Tuesday, 2 March 2004
By Sue Paterick

THE long wait is over with the announcement late yesterday afternoon that the Mid- North Coast Correctional Centre will not be privatised.

Talks over privatisation began in early January and about 200 people who had applied for jobs were left in limbo.

Principal industrial officer for the Prison Officers Vocational Branch of the Public Services Association John Scullion said the Department of Corrective Services and the union worked a deal involving work practices and an island award.

He said the award would cover only the State's three new jails at Kempsey, Dillwynia and Wellington.

But the big question over employment - when it will start - remains unanswered.

A spokeswoman for Justice Minister John Hatzistergos said a statement concerning the status of the jail and employment issues would not be made until some time today.

However, Mr Scullion said he believed there was a guarantee that a certain amount of staffing would be local residents in the Kempsey Shire, a decision he said the union totally supported.

"We have also asked that training be expedited as urgently as possible so people who want to work there can be trained, he said.

It is believed there will be no internal transfer list prepared for the three new jails.

All applicants will have to face an interview panel and be appointed by merit.

Under the new award conditions will be slightly modified compared to the State Award for prison officers.

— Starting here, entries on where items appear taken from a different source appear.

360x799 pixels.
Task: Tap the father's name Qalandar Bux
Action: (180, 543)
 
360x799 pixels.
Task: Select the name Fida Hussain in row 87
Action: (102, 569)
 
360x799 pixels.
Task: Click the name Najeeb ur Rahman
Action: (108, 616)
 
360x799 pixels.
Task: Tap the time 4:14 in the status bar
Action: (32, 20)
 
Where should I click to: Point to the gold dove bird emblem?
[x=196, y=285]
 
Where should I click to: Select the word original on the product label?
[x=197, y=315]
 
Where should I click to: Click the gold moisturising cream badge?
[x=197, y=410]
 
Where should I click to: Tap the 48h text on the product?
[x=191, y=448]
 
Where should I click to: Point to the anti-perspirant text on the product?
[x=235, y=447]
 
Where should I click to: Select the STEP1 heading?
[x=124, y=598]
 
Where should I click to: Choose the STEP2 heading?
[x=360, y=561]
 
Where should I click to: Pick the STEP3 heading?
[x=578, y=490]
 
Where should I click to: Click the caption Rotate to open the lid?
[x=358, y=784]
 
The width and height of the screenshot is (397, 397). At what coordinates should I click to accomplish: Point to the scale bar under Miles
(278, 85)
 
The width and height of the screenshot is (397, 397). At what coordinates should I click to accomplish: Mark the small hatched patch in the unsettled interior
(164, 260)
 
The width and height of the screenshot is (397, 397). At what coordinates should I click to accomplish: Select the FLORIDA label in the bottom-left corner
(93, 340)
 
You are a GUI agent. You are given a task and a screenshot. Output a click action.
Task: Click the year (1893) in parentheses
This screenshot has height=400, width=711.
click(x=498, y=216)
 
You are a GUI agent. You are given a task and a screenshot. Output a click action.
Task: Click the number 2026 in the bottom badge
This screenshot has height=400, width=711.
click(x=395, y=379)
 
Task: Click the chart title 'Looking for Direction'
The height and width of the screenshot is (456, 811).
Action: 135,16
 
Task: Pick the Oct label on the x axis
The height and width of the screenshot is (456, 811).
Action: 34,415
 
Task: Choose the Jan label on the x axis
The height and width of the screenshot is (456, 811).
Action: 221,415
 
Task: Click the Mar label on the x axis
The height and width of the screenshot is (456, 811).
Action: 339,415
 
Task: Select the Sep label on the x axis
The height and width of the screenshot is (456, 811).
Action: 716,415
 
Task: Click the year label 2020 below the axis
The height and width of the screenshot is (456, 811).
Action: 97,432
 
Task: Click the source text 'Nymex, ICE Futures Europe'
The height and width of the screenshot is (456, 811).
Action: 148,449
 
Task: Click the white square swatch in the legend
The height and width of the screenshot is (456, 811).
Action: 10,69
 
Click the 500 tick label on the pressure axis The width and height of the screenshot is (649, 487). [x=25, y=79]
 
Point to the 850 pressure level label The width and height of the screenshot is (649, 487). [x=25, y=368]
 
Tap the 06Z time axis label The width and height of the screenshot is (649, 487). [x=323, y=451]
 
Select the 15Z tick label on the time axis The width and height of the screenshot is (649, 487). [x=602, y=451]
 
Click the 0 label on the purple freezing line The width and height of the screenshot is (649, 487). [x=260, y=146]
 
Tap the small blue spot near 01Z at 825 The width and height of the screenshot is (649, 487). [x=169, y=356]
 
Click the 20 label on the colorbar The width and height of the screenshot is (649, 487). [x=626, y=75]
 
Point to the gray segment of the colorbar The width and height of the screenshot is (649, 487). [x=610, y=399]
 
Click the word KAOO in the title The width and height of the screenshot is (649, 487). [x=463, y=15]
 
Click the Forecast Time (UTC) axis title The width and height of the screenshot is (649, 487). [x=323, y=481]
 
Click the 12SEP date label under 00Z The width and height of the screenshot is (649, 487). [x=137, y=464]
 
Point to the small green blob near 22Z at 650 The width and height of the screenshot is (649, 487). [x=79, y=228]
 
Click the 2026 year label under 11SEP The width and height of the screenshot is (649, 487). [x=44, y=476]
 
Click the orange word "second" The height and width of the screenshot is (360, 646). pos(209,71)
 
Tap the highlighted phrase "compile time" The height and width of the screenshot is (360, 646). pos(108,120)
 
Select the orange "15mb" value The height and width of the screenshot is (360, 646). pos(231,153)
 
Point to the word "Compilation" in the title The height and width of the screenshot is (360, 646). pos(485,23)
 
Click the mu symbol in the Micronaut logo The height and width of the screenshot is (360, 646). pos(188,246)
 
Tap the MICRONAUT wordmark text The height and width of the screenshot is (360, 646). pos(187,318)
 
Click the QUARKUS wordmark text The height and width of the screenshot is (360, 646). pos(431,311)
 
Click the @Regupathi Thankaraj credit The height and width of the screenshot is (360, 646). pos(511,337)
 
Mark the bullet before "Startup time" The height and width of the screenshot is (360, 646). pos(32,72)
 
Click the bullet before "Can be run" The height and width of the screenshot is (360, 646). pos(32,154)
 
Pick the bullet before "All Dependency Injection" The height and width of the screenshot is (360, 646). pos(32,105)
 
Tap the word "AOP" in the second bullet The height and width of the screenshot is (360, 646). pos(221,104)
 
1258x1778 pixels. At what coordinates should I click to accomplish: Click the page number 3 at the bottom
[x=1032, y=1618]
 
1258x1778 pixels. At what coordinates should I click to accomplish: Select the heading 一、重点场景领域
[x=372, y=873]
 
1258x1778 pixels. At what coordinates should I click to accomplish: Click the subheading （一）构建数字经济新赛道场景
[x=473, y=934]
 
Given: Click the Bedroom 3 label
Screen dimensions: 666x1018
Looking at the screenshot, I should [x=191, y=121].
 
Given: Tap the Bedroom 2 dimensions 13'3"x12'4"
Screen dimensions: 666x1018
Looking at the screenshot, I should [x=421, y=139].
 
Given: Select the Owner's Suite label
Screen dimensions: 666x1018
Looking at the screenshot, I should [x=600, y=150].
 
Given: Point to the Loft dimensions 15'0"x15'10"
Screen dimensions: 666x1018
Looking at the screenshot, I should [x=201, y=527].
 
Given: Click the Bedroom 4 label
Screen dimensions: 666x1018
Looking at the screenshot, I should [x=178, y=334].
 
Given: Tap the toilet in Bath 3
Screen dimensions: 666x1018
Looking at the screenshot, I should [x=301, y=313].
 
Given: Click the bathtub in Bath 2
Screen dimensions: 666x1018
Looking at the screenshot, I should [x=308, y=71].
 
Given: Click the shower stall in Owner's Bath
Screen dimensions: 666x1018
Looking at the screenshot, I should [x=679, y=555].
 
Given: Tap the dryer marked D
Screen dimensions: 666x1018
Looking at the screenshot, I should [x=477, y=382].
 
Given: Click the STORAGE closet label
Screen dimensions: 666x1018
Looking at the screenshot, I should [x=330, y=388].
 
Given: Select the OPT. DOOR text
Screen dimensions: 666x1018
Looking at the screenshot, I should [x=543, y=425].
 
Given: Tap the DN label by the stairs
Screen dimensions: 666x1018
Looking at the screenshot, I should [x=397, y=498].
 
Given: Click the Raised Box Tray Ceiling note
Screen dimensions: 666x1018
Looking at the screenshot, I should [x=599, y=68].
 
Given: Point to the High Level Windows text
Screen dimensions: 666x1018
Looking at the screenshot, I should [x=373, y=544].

Mr Scullion said the key to keeping the centre public was a flat rate for overtime.

He said it was a big win for the union and until the past two weeks it was still thought the jails would be privatised.

Even at a statewide delegates meeting on Thursday there was still a fear that the new centres would go private so 95 per cent of the 40 delegates present voted in favour of the union's recommendations to accept the island award.

"The other moving factor was the rundown conditions of the older jails in the State's country locations, Mr Scullion said.

"We could see them closing down and the inmates moved to private prisons buy that threat has been removed, Mr Scullion said.

"We can now take the time to fix them up.